Um destaque inesperado são as colunas integradas. São, sem dúvida, das melhores que já testei num monitor. A curvatura do ecrã atua como um refletor sónico, direcionando o som para o utilizador e criando um efeito surround convincente, quase como se estivéssemos a usar auscultadores abertos. Enquanto surpresa, esta foi a melhor de todas. A sensação é brutal e demonstra como a AOC olhou para todos os detalhes para criar o melhor monitor gaming possível.
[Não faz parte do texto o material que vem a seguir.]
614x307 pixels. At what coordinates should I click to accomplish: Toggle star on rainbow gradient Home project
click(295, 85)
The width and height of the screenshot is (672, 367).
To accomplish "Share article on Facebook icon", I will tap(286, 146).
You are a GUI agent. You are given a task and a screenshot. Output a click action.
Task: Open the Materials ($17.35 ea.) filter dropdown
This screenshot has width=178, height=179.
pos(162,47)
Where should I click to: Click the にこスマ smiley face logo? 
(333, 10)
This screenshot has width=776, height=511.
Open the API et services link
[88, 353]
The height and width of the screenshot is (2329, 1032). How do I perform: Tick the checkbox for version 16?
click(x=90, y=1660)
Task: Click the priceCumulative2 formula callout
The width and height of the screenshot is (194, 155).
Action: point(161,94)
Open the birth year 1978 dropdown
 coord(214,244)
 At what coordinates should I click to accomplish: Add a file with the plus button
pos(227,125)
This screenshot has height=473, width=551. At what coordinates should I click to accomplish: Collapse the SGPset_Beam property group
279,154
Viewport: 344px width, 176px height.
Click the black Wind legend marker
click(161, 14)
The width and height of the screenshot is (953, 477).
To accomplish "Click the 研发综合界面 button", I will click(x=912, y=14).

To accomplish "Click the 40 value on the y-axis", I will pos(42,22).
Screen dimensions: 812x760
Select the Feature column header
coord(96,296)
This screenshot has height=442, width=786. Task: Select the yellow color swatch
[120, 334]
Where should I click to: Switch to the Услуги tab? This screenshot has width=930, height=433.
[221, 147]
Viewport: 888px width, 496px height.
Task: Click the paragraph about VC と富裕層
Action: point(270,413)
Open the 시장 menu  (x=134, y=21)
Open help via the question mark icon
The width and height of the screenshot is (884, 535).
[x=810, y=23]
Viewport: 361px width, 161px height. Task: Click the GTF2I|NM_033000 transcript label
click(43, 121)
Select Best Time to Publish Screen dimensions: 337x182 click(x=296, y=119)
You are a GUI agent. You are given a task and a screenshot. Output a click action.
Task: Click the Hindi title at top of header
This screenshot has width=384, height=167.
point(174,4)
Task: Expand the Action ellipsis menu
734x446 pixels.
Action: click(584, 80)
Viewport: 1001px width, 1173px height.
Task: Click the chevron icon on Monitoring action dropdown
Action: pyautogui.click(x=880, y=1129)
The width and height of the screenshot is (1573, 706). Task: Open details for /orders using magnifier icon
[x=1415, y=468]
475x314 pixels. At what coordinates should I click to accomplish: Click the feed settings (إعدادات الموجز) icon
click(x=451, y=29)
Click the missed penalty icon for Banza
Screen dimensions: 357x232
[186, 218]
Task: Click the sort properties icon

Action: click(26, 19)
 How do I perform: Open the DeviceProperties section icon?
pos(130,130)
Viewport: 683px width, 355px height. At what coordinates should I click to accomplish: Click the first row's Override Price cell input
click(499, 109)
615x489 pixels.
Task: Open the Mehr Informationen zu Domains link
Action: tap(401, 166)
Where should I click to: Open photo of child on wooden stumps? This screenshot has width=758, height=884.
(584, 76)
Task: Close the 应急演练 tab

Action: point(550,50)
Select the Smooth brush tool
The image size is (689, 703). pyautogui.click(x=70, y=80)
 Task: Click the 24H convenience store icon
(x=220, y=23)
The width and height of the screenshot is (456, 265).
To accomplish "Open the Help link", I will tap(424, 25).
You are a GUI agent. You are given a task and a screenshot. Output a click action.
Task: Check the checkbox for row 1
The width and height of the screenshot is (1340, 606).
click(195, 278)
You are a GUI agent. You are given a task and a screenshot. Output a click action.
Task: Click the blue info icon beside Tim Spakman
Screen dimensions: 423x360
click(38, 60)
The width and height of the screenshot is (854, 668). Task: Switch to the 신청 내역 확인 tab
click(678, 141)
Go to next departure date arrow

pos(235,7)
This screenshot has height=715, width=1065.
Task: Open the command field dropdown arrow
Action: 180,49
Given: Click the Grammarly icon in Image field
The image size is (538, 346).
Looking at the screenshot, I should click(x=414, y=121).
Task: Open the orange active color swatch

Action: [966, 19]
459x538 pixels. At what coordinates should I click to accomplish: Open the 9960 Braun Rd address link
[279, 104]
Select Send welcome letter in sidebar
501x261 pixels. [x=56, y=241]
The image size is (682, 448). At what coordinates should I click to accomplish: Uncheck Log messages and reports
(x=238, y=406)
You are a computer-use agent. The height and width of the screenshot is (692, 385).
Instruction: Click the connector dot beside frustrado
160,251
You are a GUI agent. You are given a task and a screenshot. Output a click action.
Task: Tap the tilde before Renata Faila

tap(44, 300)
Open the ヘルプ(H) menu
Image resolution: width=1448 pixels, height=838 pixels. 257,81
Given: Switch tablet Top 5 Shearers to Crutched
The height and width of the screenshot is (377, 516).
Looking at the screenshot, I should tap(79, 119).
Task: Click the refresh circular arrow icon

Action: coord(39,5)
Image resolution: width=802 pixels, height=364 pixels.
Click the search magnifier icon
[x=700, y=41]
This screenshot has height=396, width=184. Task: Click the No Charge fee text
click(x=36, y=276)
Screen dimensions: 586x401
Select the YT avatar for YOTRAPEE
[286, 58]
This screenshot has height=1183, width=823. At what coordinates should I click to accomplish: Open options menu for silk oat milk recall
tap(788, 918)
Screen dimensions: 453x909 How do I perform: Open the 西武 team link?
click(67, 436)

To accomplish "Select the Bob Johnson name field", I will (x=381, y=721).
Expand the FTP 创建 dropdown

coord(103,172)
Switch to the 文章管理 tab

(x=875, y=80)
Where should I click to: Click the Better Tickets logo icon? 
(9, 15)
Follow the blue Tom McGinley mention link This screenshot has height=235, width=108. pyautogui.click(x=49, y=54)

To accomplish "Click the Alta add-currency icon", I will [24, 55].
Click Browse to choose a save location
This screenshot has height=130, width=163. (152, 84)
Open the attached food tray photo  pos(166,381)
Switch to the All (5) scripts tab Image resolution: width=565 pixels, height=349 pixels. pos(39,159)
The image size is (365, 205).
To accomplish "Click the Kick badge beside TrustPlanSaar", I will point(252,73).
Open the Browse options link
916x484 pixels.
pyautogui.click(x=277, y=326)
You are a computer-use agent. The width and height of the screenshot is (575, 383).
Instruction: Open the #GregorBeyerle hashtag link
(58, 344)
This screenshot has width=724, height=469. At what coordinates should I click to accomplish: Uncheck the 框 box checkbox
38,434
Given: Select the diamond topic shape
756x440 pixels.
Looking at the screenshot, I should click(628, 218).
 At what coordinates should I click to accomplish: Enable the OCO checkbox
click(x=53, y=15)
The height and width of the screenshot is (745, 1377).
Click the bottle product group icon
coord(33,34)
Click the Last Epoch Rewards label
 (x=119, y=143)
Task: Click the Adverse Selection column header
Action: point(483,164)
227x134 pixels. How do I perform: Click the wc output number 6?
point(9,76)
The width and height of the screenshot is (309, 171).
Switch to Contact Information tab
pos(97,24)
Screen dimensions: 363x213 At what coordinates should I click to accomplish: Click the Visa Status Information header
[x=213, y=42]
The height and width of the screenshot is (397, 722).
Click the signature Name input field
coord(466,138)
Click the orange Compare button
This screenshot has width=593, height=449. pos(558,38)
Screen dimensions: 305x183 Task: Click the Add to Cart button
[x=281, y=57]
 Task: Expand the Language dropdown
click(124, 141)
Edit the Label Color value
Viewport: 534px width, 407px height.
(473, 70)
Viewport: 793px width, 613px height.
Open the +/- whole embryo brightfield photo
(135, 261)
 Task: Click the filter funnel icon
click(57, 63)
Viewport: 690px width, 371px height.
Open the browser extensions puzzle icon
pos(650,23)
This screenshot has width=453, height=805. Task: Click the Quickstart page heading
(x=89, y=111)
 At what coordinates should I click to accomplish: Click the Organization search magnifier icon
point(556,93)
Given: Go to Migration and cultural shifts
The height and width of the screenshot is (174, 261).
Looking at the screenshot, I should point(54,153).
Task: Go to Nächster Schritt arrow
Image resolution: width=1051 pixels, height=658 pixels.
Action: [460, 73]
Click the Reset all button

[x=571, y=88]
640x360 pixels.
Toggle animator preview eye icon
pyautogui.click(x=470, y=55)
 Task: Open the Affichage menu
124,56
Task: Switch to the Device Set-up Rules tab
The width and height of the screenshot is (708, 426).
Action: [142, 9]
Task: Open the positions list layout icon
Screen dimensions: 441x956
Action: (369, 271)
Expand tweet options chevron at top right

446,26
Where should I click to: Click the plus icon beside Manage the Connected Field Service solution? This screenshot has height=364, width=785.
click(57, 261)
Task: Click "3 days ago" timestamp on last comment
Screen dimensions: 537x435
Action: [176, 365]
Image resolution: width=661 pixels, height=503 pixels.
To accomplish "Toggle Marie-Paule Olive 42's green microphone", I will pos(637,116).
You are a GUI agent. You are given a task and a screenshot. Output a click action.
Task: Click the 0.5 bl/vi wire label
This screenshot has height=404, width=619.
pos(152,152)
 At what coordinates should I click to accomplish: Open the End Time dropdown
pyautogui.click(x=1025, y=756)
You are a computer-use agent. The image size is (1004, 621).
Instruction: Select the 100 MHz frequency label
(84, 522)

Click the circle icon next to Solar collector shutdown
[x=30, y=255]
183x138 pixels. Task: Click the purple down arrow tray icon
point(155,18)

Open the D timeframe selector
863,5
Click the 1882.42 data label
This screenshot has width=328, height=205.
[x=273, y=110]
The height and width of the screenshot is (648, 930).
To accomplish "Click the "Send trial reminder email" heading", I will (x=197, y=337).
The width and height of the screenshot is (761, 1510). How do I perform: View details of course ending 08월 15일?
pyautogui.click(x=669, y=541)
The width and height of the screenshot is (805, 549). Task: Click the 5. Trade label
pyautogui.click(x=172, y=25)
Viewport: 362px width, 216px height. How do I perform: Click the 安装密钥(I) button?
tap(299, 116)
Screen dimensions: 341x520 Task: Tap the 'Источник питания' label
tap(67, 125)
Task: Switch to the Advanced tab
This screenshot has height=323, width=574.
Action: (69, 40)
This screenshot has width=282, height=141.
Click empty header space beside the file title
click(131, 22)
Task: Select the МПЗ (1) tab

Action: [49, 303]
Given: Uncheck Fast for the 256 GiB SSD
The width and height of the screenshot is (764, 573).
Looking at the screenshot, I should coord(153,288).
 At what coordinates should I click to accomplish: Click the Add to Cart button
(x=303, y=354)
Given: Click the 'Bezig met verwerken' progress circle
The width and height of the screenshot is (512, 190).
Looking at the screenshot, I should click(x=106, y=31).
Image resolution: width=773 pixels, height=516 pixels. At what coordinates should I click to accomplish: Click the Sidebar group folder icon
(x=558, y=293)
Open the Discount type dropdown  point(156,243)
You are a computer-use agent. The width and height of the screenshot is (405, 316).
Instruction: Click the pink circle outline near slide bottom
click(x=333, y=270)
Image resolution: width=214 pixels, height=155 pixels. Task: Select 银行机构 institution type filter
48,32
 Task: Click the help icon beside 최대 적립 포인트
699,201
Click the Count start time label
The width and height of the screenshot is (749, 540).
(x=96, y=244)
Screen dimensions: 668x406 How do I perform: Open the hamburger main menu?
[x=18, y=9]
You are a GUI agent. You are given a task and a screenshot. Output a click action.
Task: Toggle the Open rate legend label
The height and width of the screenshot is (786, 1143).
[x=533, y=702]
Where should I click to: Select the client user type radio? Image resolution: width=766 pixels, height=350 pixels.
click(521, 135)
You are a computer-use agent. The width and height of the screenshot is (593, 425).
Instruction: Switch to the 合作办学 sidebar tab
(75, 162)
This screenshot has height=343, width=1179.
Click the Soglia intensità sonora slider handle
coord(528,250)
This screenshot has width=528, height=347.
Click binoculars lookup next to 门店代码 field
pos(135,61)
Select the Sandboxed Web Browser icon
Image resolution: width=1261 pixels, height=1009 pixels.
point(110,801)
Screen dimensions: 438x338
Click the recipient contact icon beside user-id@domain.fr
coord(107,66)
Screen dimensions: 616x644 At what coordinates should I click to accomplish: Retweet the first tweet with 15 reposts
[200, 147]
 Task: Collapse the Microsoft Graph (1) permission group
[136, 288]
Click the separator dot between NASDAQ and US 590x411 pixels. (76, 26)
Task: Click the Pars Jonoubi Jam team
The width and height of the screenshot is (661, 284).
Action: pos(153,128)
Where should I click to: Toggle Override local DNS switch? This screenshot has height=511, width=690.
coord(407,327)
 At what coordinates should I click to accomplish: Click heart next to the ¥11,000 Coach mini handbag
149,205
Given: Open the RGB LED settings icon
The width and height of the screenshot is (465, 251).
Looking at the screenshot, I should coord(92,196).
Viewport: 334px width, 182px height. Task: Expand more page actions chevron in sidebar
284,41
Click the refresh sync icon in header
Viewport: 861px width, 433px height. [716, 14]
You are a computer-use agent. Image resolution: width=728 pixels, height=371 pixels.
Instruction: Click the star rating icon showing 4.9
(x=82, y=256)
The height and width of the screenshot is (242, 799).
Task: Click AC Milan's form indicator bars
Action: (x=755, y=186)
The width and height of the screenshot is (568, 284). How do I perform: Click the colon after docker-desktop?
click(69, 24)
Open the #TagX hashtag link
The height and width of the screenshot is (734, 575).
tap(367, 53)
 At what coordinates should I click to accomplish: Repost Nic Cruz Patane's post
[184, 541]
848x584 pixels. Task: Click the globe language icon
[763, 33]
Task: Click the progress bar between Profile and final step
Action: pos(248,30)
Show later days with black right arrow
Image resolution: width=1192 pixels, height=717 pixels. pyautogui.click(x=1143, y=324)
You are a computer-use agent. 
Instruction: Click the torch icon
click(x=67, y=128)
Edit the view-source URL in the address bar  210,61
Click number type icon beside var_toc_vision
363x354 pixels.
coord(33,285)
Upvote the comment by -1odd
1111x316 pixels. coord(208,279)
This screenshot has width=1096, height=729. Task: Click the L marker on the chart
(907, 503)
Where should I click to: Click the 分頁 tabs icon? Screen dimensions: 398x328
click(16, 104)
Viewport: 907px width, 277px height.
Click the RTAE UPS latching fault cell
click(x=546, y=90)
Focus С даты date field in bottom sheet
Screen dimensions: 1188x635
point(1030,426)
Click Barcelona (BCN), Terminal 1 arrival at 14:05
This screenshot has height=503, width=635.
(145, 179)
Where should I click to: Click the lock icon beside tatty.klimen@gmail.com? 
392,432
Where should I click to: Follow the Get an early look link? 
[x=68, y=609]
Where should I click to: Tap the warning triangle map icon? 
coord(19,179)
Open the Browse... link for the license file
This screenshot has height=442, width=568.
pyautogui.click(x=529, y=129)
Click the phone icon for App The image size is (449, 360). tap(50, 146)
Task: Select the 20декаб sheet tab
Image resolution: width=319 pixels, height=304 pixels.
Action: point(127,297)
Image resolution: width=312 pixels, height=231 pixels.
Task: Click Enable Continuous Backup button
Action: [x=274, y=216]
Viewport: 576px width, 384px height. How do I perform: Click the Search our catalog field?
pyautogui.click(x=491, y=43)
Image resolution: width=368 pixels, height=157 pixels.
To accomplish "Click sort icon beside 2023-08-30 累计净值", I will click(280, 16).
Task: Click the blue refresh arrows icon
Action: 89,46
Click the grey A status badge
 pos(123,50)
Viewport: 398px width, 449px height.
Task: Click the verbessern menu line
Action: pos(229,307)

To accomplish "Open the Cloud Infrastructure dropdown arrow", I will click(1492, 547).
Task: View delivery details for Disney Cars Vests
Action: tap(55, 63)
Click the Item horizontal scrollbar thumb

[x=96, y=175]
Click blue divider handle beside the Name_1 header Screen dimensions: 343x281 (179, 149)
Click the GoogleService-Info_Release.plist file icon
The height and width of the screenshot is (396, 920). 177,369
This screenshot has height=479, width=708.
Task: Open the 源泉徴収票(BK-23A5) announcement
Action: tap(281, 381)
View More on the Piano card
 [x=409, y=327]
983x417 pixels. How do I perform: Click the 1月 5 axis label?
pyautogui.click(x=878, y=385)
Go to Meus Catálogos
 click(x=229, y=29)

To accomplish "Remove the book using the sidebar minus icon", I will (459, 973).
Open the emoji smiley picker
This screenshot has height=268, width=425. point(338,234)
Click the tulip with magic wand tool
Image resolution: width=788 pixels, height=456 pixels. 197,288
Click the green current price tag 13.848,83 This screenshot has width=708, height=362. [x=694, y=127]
Não é para todos, mas é para gamers!
O AOC Agon Pro AG456UCZD é um produto de nicho, mas é muito bom! Não é o monitor ideal para trabalhar, nem para quem procura a densidade de píxeis de um 4K, nem é o melhor para filmes, mas enquanto monitor gaming, a experiência é realmente incrível, quer seja pela qualidade da imagem, quer seja pelo som ou pela curvatura. é fácil esquecermos o que está à nossa volta. Apenas o jogo existe. Para o jogador que procura imersão total, seja em simuladores de condução, de voo ou shooters na primeira pessoa, é um produto de tecnologia inigualável. Oferece a envolvência da Realidade Virtual sem o incómodo dos óculos, apoiada pela qualidade de imagem inegável do OLED. Se o orçamento permitir, é uma experiência que dificilmente vais querer largar. Estamos em Fevereiro, mas posso já dizer que no fim deste ano, estará no top de 2026, quase de certeza!